*** Opening of Excerpted passage ***

July — Radical Community Part 4 of 4: Local Media Production & Conclusion

by John C. Harris

July 18 2021

Some radical spaces within the neighborhood are committed to grassroots style cultural production with the goal of improving the community, yet many of their relationships with the government of the City of New York remain contentious. The legal and operating statuses of these groups have evolved over the years. Some squats are now Co-Ops, in which the residents own the space collectively, while others are undergoing remodeling, and many of them were evicted. One of those evicted institutions was Charas El Bohio. In Ours to Lose, Starecheski traces this community center back to the Real Great Society, a collective of Puerto Rican activists in the 1970s, who after squatting the Christodora House with the Black Panthers Charas went on to occupy the abandoned P.S. 64 in 1979. For over twenty years, until December 2001, the group contributed to the cultural landscape by, as David Graeber details in his Direct Action: An Ethnography, also available at MoRUS, by providing a space to create for artists and craftspeople in exchange for helping rehabilitate the structure; a notion of sweat equity which is a core concept in the squatting community that helps strengthen their case for ownership of a previously abandoned building.

Similarl to El Boho, but with a slightly different focus, ABC No Rio was an art squat. In his forward to ABC No Rio Dinero: The Story of a Lower East Side Art Gallery, held within the library at MoRUS, Leonard Abrams considered it the “most artist-run” public project of its time. In that same statement he reveals the genesis of this community art space as the 1980 Real Estate Show in which “A group of artists decided on a modest but by our society’s standards radical course of action: to break into an empty city owned building [123 Delancey Street] and put on a show that examined and challenged commonly held assumptions about ownership, property and the way we treat each other as people.” Today, ABC No Rio maintains a commitment to oppositional culture, and promotes resources and ideas which impact society, culture, and community by collaborating with various art and community spaces including a Zine Library zine housed at the Clemente Center 107 Suffolk St. Their influence on the contemporary community run media production spaces of the neighborhood is immediately clear.

*** Close of Excerpted passage ***

**Assignment**
Continue the essay on radical community spaces and local media production, starting after its last sentence.

*** Opening of Collected data ***

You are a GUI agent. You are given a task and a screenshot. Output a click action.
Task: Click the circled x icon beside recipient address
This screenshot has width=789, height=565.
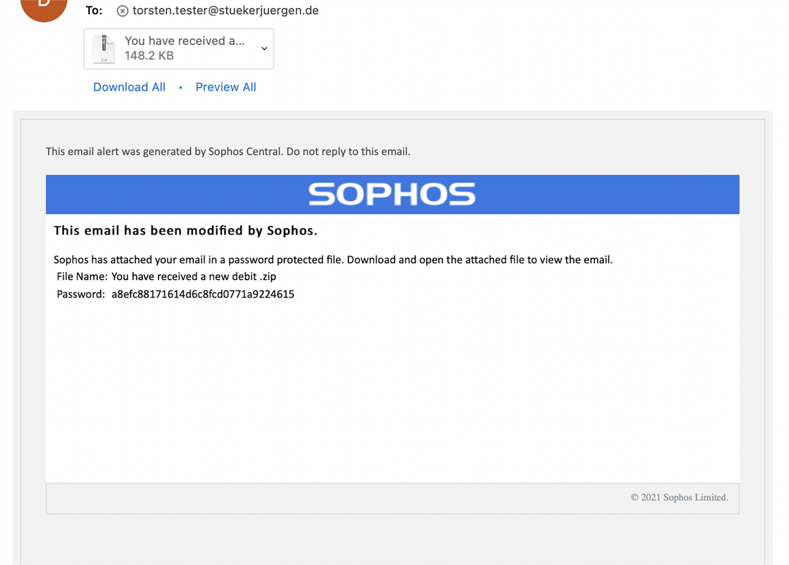pyautogui.click(x=123, y=11)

*** Close of Collected data ***

**Result below**
Pliars

(SPACE, HOW-U-GET-IT. by Seth Tobocman on loan from ABC No Rio)

Despite these losses to our community there are more groups contributing to the radical solution of cultural production. To echo Noam Chomsky, in an age in which mass media manufactures mass consent with the status quo, locally produced media addressing local issues produces thoughtful dissent to the state of things and combats the corporate owned media landscape. Our archival collection includes premier examples of these underground, grassroots publications ranging from 1960s issues of the Rat Subterranean News to more complete runs of Lower East Side publications like East Villager, and the Shadow. But as newspaper readership dwindles, other forms of media are readily taking their place. 8 Ball Community, at 59 E. 4th Street, while not a squat is undoubtedly inspired by the actions of groups like Charas El Bohio and ABC No Rio. It is a participant governed collective, with a mission to generate collaborative and educational exchange through public access television, and radio stations, a self-publishing fair, and public library.

The history of these spaces, as well as the history of the groups that operate them, are critical to understanding the history of radical activity within the Lower East Side. Their histories reveal how a community can take control of the solutions to its most critical issues including housing scarcity resulting from exploitative development, food scarcity and crumbling infrastructure, and media narratives projected onto a community within the 20th century and into the present day. This network continues to shape the next generation of radical thinkers, activists, and community members. It is without question that by choosing certain radical spaces to examine we are inherently excluding many, many more spaces from the scope of our posts here but we encourage you to come to MoRUS and experience our exhibits and collections or to engage in your own research by exploring the archival content on our Collective Access which will soon to be made available through the website online.